Je suis assis
sur un banc de bois, face à la mer, j’entends la Shoah commandée par un client
à l’autre bout de la table. Un spasme me pinça l’estomac. J’avais entendu
parler de conflits armés, quelques centaines de morts de part et d’autre de la
Bidassoa, mais de Shoah, jamais. J’ai respiré un grand coup l’air marin, me
suis penché vers l’invraisemblable. « Je n’ai pas bien entendu, vous
avez dit Shoah ? Non, monsieur, j’ai dit axoa, l’axoa est un plat basque,
traditionnel, bien connu, familier. Une espèce de ragoût de veau parfumé de
piments d’Espelette. Passé au hachoir ou à la moulinette, mijoté, servi à la
cuillère ou à la louche. Mais vous vous rendez compte de comment ça se
prononce, votre plat traditionnel ? Parmi tous les touristes, nombreux à
Biarritz et sur la côte basque, il doit y avoir des rescapés, des descendants,
ou simplement des préoccupés ? Vous n’y avez jamais pensé ? Mais
monsieur, répondit l’inconvenant, l’axoa est un plat basque consommé plusieurs
générations avant que la solution finale fût même envisagée.

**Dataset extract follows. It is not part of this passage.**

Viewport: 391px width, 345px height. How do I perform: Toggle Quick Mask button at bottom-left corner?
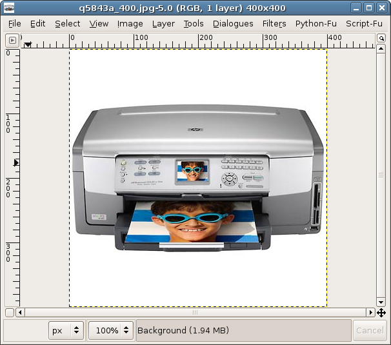[10, 313]
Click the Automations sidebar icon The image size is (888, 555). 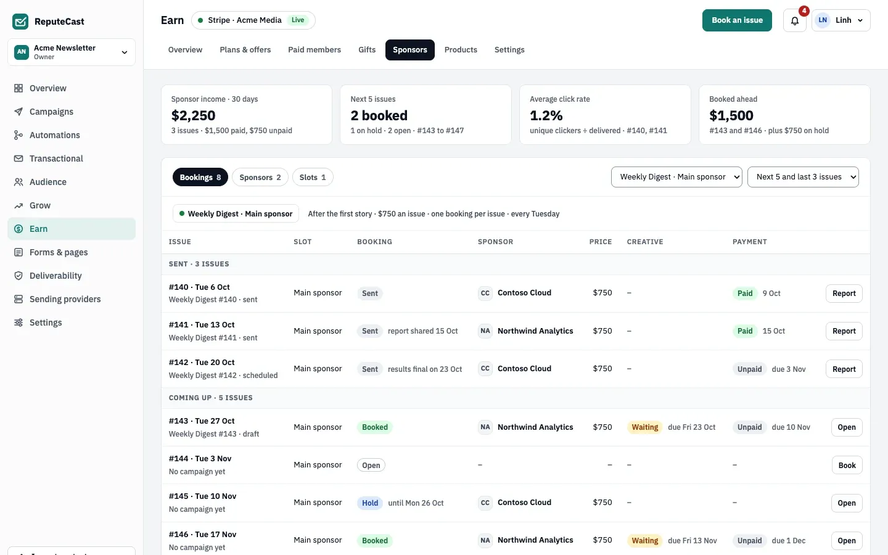point(19,135)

Donc, c’était
plutôt aux historiens de trouver un autre nom qu’un plat basque traditionnel.
C’est toujours comme ça, depuis la nuit des temps, le nom le plus ancien
l’emporte sur le nouveau. Sinon, on ne s’en sort pas. Vous imaginez que le
goulag se soit nommé le goulasch. C’est d’ailleurs un bon exemple, parce que le
goulasch est une espèce de ragoût de bœuf qui rappelle par sa recette l’axoa.

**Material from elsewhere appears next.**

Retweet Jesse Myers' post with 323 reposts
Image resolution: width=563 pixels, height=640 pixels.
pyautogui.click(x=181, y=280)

Chaque fois qu’un voyageur, un randonneur, un cycliste le long du Danube,
s’arrête devant un restaurant et commande un goulasch, un client russe ou
bulgare ou hongrois ou ukrainien, poserait les mêmes questions, il dirait, l’air
effaré, vous avez dit goulasch ? C’est au suivant de s’adapter.